Sample CEM Test Questions
Below are some sample CEM test questions to give you a sense of what is involved. Note that there are actually 140 multiple choice questions on the real CEM exam. If you are already a CEM, you may review these questions to quiz your competency level. Either way, I hope you find these questions thought-provoking and useful. Good luck. Answers appear on the following page.
- First, let’s try a question about energy purchasing decisions, as the correct answer can save your company a lot of money.
An energy manager is evaluating the operating costs of two water heaters. One is natural gas fired with an efficiency of 68%, another is electric with an efficiency of 97%. Natural gas costs $0.92/therm, electricity costs $0.095/kWh. Determine the cost per MMBTU for heating water for each system.
- Now, consider power factor penalties, which can be a line item on your electric bill. If it is there, you will want to eliminate that penalty using the knowledge below.
A facility with a demand of 700 kW has a power factor of 0.72 and a facility load factor of 80%. The facility is charged a penalty due to the power factor being less than 0.82. To ensure the facility will never again pay a power factor penalty, what size of capacitor is needed to correct the power factor to 85%?
- Do you have a demand ratchet on your rate structure? If you do, the problem below shows how much it could be costing you.
If you pay $10 per kW per month and have a 80% demand ratchet for 11 months, how much extra will you pay (for next 11 months) if you had a 400kW spike (above normal demand) during last month?
- Savings can be significant from variable speed drives, as the question below demonstrates.
If a motor has a VSD installed that slows down a 100 HP motor by 20%, what are HP savings?
- The coefficient of performance or energy efficiency ratio can be important to estimating building loads.
A 250-ton chiller has COP of 4.2. If the chiller is running at full capacity, what is the load in kW of the chiller?
- The qualitative problem below is about how lighting retrofits can influence energy cost savings.
Use of occupancy sensors in a typical conference room application will typically:
- Reduce monthly lighting operating hours
- Increase lamp calendar life in hours (not operating hours)
- Require group relamping of fixtures
- 1 and 2
- 1, 2, and 3
- HVAC is a common area for energy savings. The problem below is about basic HVAC design.

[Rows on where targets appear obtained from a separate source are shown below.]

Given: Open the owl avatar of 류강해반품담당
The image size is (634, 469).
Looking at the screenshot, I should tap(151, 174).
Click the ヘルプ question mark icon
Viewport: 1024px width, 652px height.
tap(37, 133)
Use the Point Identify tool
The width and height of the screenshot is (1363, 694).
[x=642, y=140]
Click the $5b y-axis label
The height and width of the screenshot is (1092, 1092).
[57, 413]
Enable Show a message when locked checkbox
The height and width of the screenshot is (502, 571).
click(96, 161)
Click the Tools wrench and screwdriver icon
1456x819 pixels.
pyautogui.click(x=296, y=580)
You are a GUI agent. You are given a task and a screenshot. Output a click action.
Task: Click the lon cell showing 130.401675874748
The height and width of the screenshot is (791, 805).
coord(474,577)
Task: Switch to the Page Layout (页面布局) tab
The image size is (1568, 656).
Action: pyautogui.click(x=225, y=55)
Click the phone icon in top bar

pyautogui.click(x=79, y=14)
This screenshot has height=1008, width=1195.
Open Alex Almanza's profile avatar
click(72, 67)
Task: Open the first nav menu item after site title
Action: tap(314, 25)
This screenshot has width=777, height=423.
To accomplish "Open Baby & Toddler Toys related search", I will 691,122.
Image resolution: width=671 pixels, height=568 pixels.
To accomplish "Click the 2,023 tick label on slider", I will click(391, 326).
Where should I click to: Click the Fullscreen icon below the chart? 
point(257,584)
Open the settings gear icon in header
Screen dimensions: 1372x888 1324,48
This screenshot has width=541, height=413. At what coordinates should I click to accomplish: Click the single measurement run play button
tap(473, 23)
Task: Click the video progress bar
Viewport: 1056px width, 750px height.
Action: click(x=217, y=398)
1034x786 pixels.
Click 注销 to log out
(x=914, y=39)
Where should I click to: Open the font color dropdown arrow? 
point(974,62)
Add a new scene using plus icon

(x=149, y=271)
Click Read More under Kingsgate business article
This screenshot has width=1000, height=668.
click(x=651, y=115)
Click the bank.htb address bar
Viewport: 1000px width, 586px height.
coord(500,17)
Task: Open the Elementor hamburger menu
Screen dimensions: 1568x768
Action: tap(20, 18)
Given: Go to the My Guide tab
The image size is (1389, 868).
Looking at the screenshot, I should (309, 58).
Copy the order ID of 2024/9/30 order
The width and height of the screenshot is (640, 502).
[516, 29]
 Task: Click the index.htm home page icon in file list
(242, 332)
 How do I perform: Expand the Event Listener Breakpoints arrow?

Air at 69 degrees F. dry bulb and 50% relative humidity flows at 6,750 cubic feet per minute and is heated to 90 degrees F. dry bulb. How many BTU/hr is required in this process? Assume no duct losses. PageBreak
Answers
- To compare fairly, we must get the fuel prices in the same $/unit. We choose $/MMBTU, and we know that 1kWh=3412BTU and then incorporate the efficiency information.
$/MMBTUelectric.
If we use 1 kWh, that would be 3412 BTUs. Then the $/MMBTU in fuel cost would be:
= ($0.095/3,412 BTU)*(1,000,000BTU/1 MMBTU)*(1/.97)
= $28.7/MMBTU
$/MMBTUgas:
We know that 1 Therm equals 100,000 BTUs. Then the $/MMBTU in fuel cost would be:
= ($0.92/Therm)*(1 Therm/100,000BTU)*(1,000,000BTU/1 MMBTU)(1/.68)
= $13.53/MMBTU
- There are a few ways to solve power factor correction problems. One way is to look up the PF correction tables (internet) and then multiply the appropriate table factor by the Real Power (kW). For this example, to go from 72% to 85% Power Factor, then the table factor is 0.343.
If the load is 700kW, then the capacitor size would be:
= (700 kW)(0.343 kVAR/kW)
= 240 kVAR
Another way to solve is to use the relationships that PF=kW/kVA and the Pythagorean Theorem to find the initial and final kVAR… The difference in kVAR would be the size of the capacitor to correct the PF to the new level.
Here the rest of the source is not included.